Directions
Exact copy, pictures excluded: print the lines from the one with "Task: Select the cms row label" through the final line of the records.

Data section

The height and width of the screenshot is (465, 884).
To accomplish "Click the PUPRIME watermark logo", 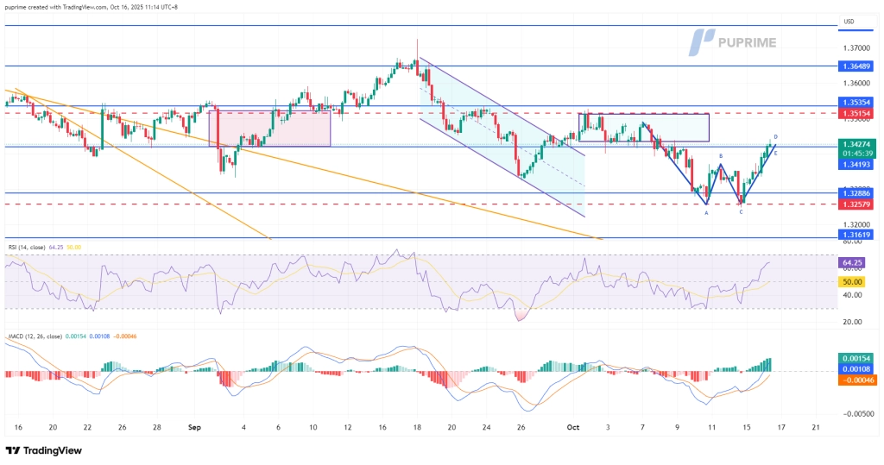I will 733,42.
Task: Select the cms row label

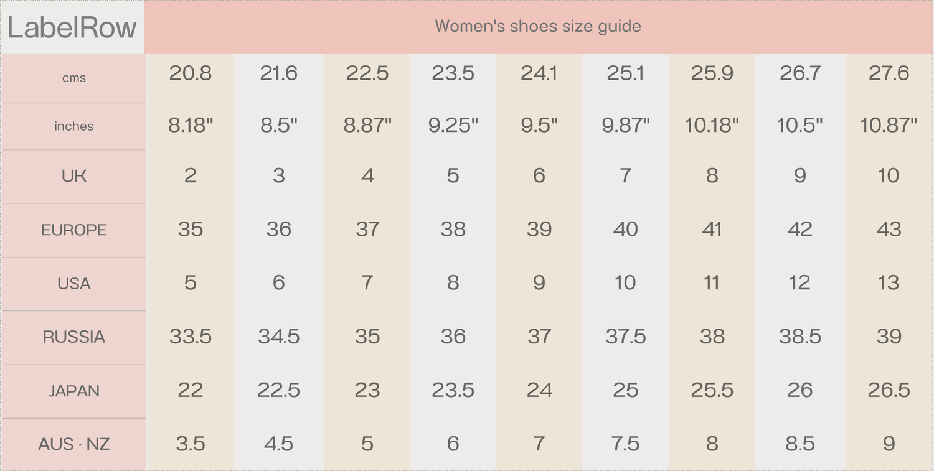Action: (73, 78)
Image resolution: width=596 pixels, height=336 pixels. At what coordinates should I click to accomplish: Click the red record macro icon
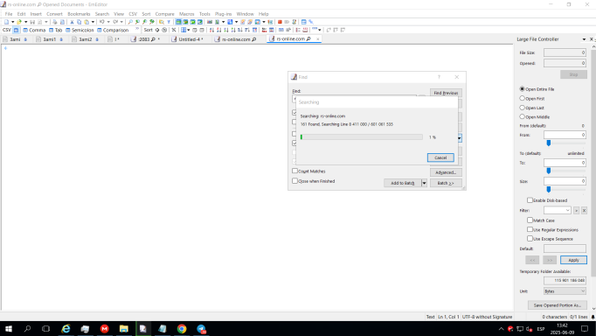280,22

Reply to the exercise
Task: Select the cms row label

Action: (73, 78)
Image resolution: width=596 pixels, height=336 pixels. At what coordinates should I click to accomplish: Click the red record macro icon
280,22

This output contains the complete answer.